On July 31, 1993, prior to the launch of a new format in San Diego, the station played a tape (or was it live?) of the sounds of construction workers building a new radio station studio. After about a week, the new format was unveiled at NOON on July 31, 1993:

KCBQ-FM: Modern Oldies from the 70's and 80's.

The frequency of 105.3 (before Compass moved to 102.1 in 1996, letting the present-day Rock handle move in) had a new kind of oldies: not your father's oldies...yours!

The concept, playing the top 30 oldies from each year from 1970-1989 was positioned to be a midway point between stations that played newer music (B100, Q106.5, etc) and stations that played old music (KBest 94.9, KGB, KCLX 102.9). Shotgun "Tom" Kelly came aboard from 94.9 to do a shift, and the morning team was I belive Royce Blake and the World Famous Goat Boy, whoever he was famous for.
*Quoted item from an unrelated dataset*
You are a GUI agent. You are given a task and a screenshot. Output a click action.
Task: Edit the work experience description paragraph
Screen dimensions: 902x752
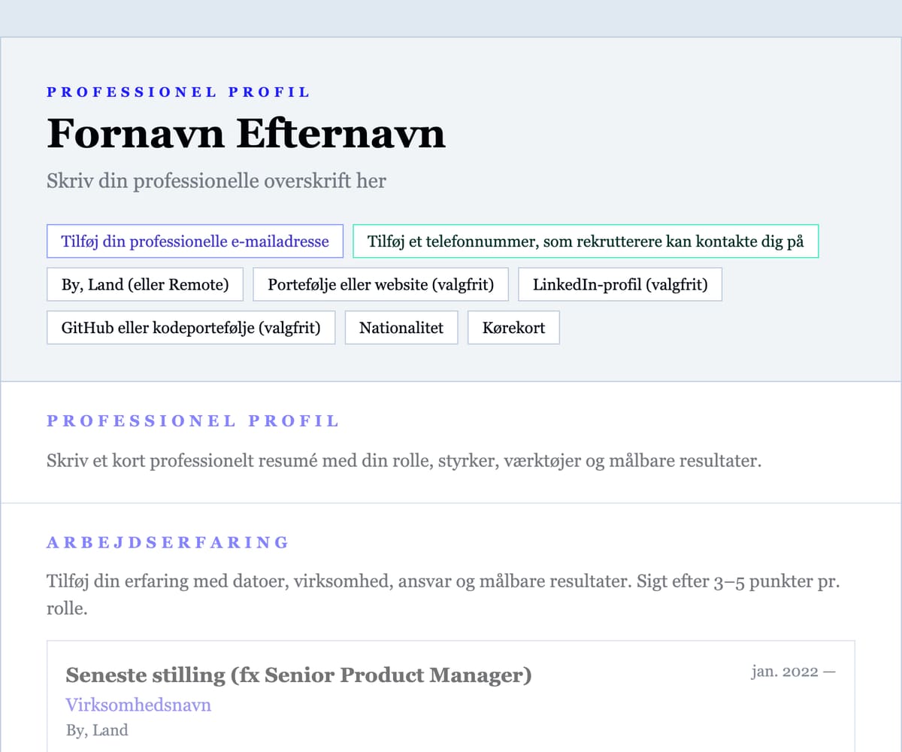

Kelly also produced six five-minute segments covering the subject of San Diego radio history that aired on 105.3 that have been chronicled on a CD called "Great Radio Stations of the Past" that was sold by Kelly, now at K-Earth 101.1 Los Angeles, in 1999. On the CD, he briefly covered the histories of six legendary radio stations: KOGO 600 (in its first incarnation before the Jacor resurrection), KDEO 910, now a Family Radio outlet, KPRI-FM 106.5 (1967-83), now a Spanish language station, Boss Radio 136 KGB, that competed with KCBQ-AM 1170 in the glory days of Top 40 radio. KGB would have been #1 in any other market, but KCBQ-AM's mixture of new music, consisting of rock, pop, soul, and even country, which was also the basis of the 70's half of the Modern Oldies format of 1993, beat out KGB in all but one book. Also covered were B100 (1975-94, it became Star 100.7 in June 1994), and of course, KCBQ 1170.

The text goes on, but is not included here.